My tester also has with the Sky One-Touch power soft top patterned pants. It can be called one-touch, but the button must be held all the time for the top to retract and it takes 17 seconds to do so. It’s a nice upgrade, but the standard soft top is easy enough to use. Well, easy for a jeep. Lowering the top, opening the windows and doors is not exactly a quick process. Oh, and word to the wise, be sure to close the top if you leave the 392 for a period of time in the desert sun. Black leather seats can get quite hot.
As expected, all of this insane power will cost you. The 392 is the most expensive of all Wranglers, starting at the whopping price of $ 74,995 including $ 1,495 for the destination. That’s $ 31,025 more than a basic Rubicon. My tester with the updated soft top, trailer tow package, and forward-facing camera comes in at a staggering $ 78,545. Yowza.

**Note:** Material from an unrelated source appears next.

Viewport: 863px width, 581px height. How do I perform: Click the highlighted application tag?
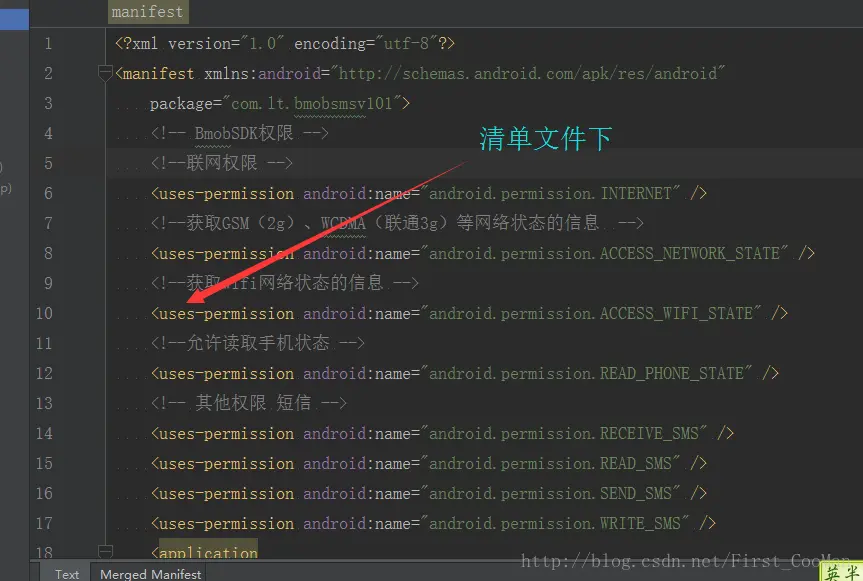(x=208, y=552)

It’s also worth mentioning that you can get a 392 crate engine from Mopar and all the necessary equipment for around $ 19,000 if you want to go the DIY route, but this isn’t an option for most of us and it doesn’t exist. any kind of factory warranty on the parts installed by you.
Hmm, I suppose I should mention fuel economy, not that anyone is buying a V8-powered something with efficiency in mind. The EPA estimates the 392 to 13 mpg city, 17 mpg freeway and 14 mpg combined; after a week of testing, I see 13.3. And you know what? I don’t even care. The 392 may be faulty, expensive, and thirsty, but it offers silly thrills you won’t find anywhere else.